Collected data
== Segment start ==

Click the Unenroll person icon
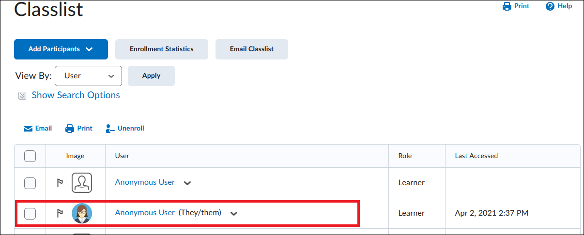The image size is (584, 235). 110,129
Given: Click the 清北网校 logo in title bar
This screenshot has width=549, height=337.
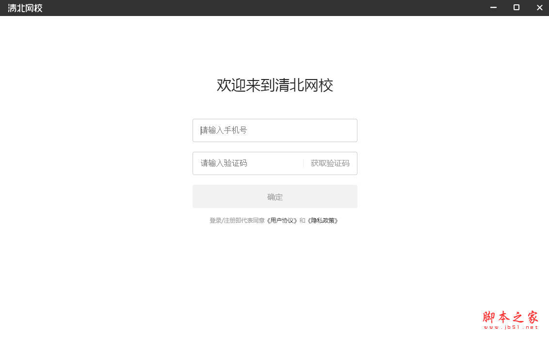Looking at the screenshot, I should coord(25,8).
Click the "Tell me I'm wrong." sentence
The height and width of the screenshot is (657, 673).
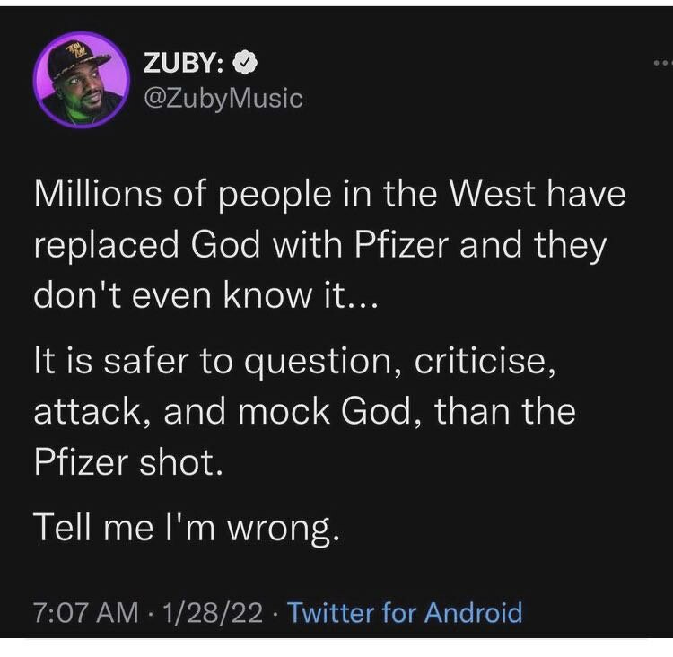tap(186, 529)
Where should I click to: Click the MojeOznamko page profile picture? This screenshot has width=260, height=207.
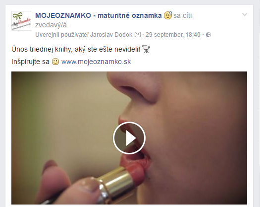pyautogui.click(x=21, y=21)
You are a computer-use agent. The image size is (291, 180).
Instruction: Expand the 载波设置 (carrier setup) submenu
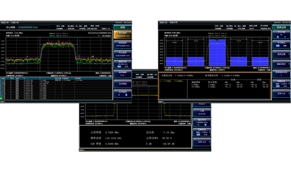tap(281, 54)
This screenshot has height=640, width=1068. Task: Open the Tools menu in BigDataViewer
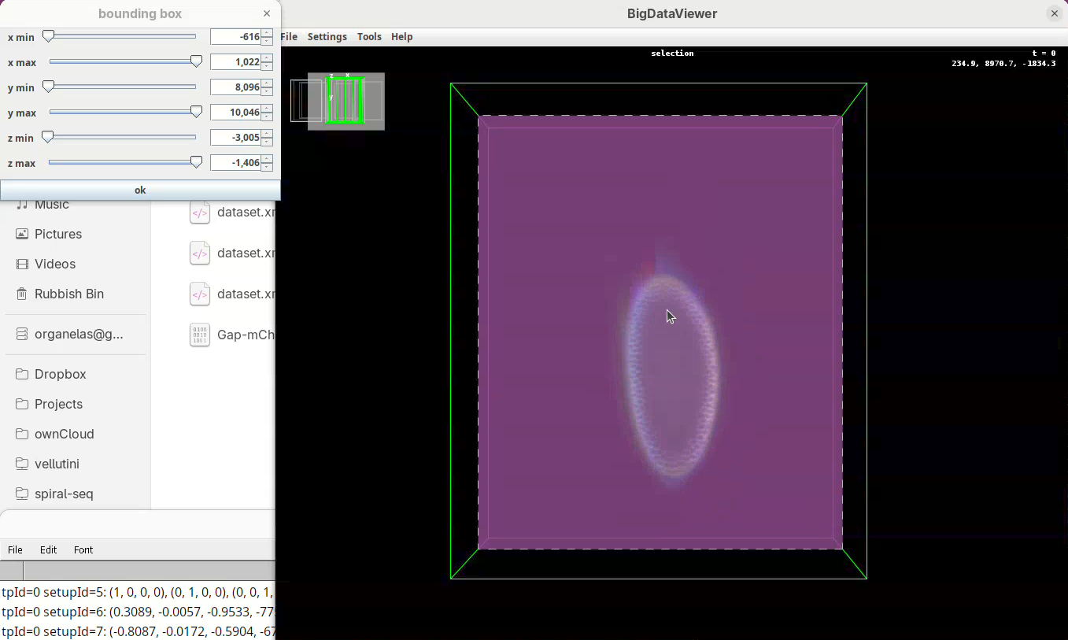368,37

== Segment end ==
== Segment start ==

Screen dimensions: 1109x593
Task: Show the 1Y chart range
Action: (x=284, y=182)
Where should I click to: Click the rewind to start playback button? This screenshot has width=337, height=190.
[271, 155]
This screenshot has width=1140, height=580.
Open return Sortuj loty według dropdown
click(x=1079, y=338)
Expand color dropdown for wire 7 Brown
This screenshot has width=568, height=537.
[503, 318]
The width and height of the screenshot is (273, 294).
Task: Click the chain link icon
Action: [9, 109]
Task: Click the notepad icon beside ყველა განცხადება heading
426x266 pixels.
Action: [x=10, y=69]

== Segment end ==

▶ [WHAT YOU WILL DO]:
Out of the records above, return only the lines from the one with "The height and" through the one with "You are a computer-use", exactly, and none of the pictures.

▶ [WRITTEN ANSWER]:
The height and width of the screenshot is (657, 673).
tap(186, 529)
Where should I click to: Click the MojeOznamko page profile picture? This screenshot has width=260, height=207.
pyautogui.click(x=21, y=21)
You are a computer-use agent. The image size is (291, 180).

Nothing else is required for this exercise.